Querem acabar com os passeios e deslocamento para casa usando aviões da FAB por políticos
PL 817/2026 quer restringir uso de aviões da FAB por autoridades e liberar assentos ociosos e, por isso, recoloca os voos oficiais no centro do debate em Brasília. A proposta mistura rotina de governo, segurança institucional e transparência. Ao mesmo tempo, ela abre discussão sobre um ponto pouco explicado ao público: por que aeronaves da FAB são usadas como avião particular para políticos e ministros.

Quando um tema volta a circular com força em Brasília, quase sempre existe um motivo prático por trás.

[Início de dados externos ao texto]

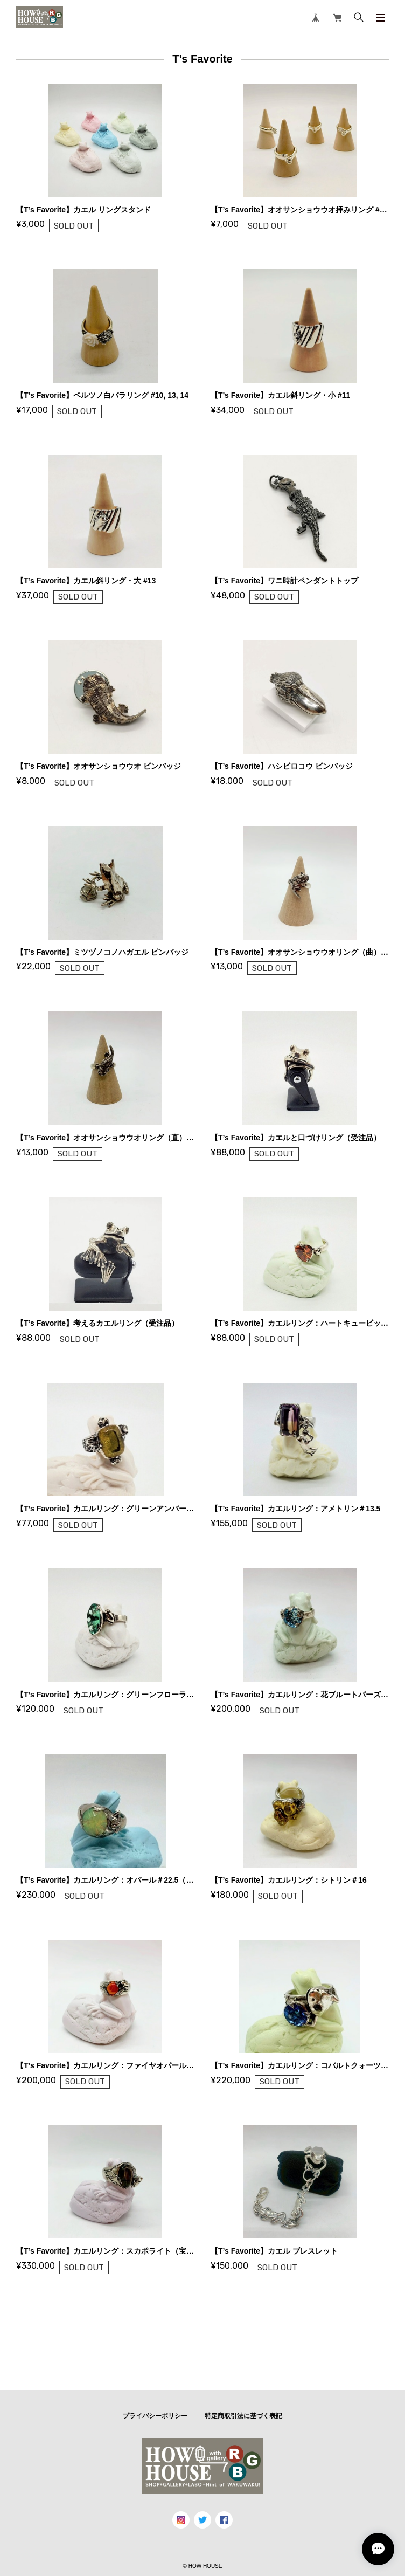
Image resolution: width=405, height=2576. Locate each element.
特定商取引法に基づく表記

No caso dos voos oficiais, a discussão mistura rotina de governo, segurança institucional e uma pergunta simples: por que tantas aeronaves decolam com poucos passageiros.
É nesse cenário que um novo projeto no Senado entra na pauta. Só que, desta vez, a proposta tenta atacar dois pontos ao mesmo tempo: quem pode voar e o que fazer com lugares vazios.

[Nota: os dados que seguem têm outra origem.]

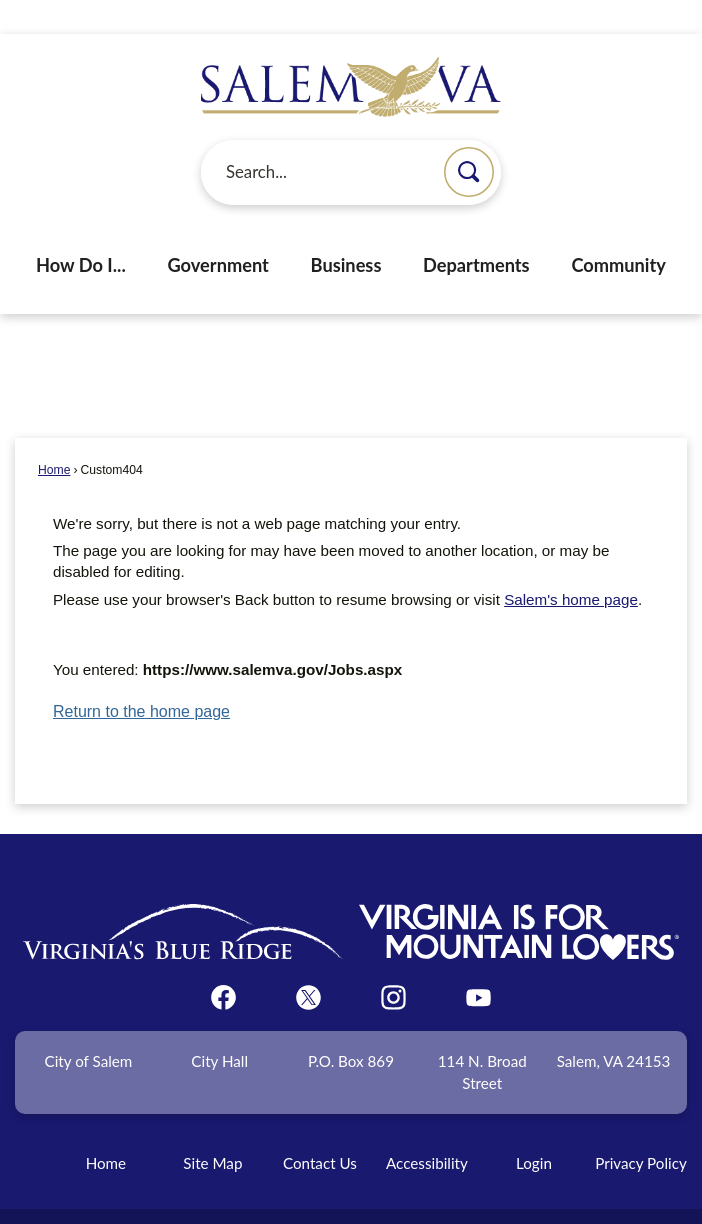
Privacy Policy (641, 1129)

O que a coluna de Lauro Jardim apontou e qual é o número do projeto
A coluna do jornalista Lauro Jardim, em O Globo, informou que o senador Eduardo Girão (NOVO-CE) protocolou um projeto para endurecer o uso de aeronaves da Força Aérea Brasileira por autoridades.
Pelo conteúdo divulgado publicamente pela legenda do senador, trata-se do PL 817/2026.
Na prática, o texto busca restringir o transporte institucional em aviões da FAB ao presidente da República e ao vice-presidente, deixando outras autoridades para hipóteses excepcionais.
Em quais casos outras autoridades poderiam voar em aeronaves da FAB
Pelo resumo publicado a partir da coluna, o projeto lista situações específicas para autorizações excepcionais, como:
- missão institucional ligada à segurança nacional;
- emergência médica devidamente comprovada;
- deslocamento indispensável à preservação da ordem pública;
- missões oficiais consideradas de relevante interesse público, conforme o critério previsto no texto.
Nessas hipóteses, o projeto também prevê publicidade de dados, como a identificação da autoridade transportada e a finalidade institucional do deslocamento.
O ponto mais sensível: assentos “ociosos” e prioridade humanitária
O trecho que mais chama atenção é o que tenta transformar “lugar vazio” em utilidade pública.
O PL 817/2026 prevê que, havendo disponibilidade operacional, as aeronaves possam transportar cidadãos, com prioridade para pessoas em vulnerabilidade social que precisem realizar tratamento de saúde fora da localidade de origem.
Depois de atendidas as prioridades institucionais e humanitárias, o texto abre espaço para que as vagas ociosas possam ser ofertadas ao público em geral, desde que exista viabilidade técnica e operacional.
O que já existe hoje nas regras de uso de aeronaves da FAB
Hoje, o tema já é regulado por normas em vigor, como o Decreto nº 10.267/2020, que trata do transporte aéreo de autoridades em aeronaves do Comando da Aeronáutica.
Além do decreto, o Ministério da Defesa publicou normas complementares, como a Portaria Normativa nº 62/GM-MD/2020, com regras adicionais sobre esse transporte.
Já na ponta da transparência, a própria FAB mantém um portal de Registro de Voos, em que publica informações sobre missões conforme as regras aplicáveis.
Ou seja, o que o projeto tenta fazer é mudar o desenho político do “quem pode” e, ao mesmo tempo, criar um caminho mais explícito para o aproveitamento social da capacidade não utilizada.
Por que esse projeto tem impacto direto para a aviação de transporte da FAB
Mesmo sendo um debate político, o efeito cai em cheio no impacto direto para o transporte de autoridades em aeronaves da Força Aérea Brasileira, porque envolve planejamento de missões, ocupação, segurança e prioridades.
Na prática, qualquer modelo de “assento ocioso” só funciona se a operação conseguir conciliar:
- missão principal e cadeia de comando;
- requisitos de segurança e checagens;
- disponibilidade de rota, slots e logística em solo;
- compatibilidade com missões humanitárias, quando houver acionamento.
Por isso, o texto deve gerar discussão técnica no Senado, mesmo antes de qualquer votação, já que mexe com uma rotina sensível do Estado.